Render the data below as a JSON list of strings, with one string per line. Leave out the blank lines.
################
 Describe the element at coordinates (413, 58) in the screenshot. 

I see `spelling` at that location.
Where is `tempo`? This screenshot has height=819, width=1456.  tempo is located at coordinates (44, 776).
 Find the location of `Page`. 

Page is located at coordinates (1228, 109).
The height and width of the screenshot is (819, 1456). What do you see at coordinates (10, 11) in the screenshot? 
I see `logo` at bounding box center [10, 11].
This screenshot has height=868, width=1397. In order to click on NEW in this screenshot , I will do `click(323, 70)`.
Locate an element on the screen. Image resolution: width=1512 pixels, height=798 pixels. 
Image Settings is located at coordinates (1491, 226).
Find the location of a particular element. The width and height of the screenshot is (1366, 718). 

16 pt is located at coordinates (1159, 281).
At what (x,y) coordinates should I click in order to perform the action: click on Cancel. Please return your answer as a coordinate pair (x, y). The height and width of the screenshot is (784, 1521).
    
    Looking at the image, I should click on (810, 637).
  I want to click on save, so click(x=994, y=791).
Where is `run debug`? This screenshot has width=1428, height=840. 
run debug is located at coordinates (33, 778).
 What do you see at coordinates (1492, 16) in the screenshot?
################
Exercise solution
[
  " Describe the element at coordinates (413, 58) in the screenshot. ",
  "I see `spelling` at that location.",
  "Where is `tempo`? This screenshot has height=819, width=1456.  tempo is located at coordinates (44, 776).",
  " Find the location of `Page`. ",
  "Page is located at coordinates (1228, 109).",
  "The height and width of the screenshot is (819, 1456). What do you see at coordinates (10, 11) in the screenshot? ",
  "I see `logo` at bounding box center [10, 11].",
  "This screenshot has height=868, width=1397. In order to click on NEW in this screenshot , I will do `click(323, 70)`.",
  "Locate an element on the screen. Image resolution: width=1512 pixels, height=798 pixels. ",
  "Image Settings is located at coordinates (1491, 226).",
  "Find the location of a particular element. The width and height of the screenshot is (1366, 718). ",
  "16 pt is located at coordinates (1159, 281).",
  "At what (x,y) coordinates should I click in order to perform the action: click on Cancel. Please return your answer as a coordinate pair (x, y). The height and width of the screenshot is (784, 1521).",
  "    Looking at the image, I should click on (810, 637).",
  "  I want to click on save, so click(x=994, y=791).",
  "Where is `run debug`? This screenshot has width=1428, height=840. ",
  "run debug is located at coordinates (33, 778).",
  " What do you see at coordinates (1492, 16) in the screenshot?"
]